The Engine Room: Building a Sustainable AI Advantage

This enterprise advantage is not a happy accident; it's the product of a deliberate, sustainable innovation pipeline, as described by the panelists.

Sarana Nutanong (VISTEC) explained the "key success factor" of the collaboration. It starts with his academic team at VISTEC tackling "nice academic machine learning problems," such as investigating why AI safeguard models fail. They do the deep research to discover the root cause (e.g., the models are just detecting keywords, not user intent).

This "pure knowledge" is then passed to Kasima Tharnpipitchai's (SCB 10X) R&D team, who "operationalizes" it—turning academic theory into a robust, deployable, and industrial-strength tool.

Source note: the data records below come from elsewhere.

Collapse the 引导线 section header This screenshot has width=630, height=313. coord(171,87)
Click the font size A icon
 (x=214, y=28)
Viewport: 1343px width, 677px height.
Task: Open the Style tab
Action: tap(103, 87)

Finally, that tool is handed to Weerin Chantaroje's (SCBX) innovation lab, which deploys it to solve tangible business problems, like the RM training program.

This three-step pipeline—Research (VISTEC) > Operationalize (SCB 10X) > Deploy (SCBX)—is the real engine of Thailand's AI advantage. It absorbs the massive cost of fundamental R&D, allowing Thai enterprises to leverage world-class, locally-optimized tools and focus their own resources on the "last mile" of application.

The Real Question for Thai Enterprises

The panel concluded on a note of urgent practicality. The challenges of relying on global AI are clear: high costs, a lack of control, and being a low priority.

The old excuse that global models are "just better" is fading. With a local ecosystem now providing proven 8x cost savings, superior performance on Thai-specific tasks, and an open, supportive community, the real question is no longer if a Thai business can afford to adopt local AI, but if it can afford not to.

Based on the session: “AI Advantage for Thai Enterprises: Local Language Models in Action” at the Techsauce Global Summit 2025.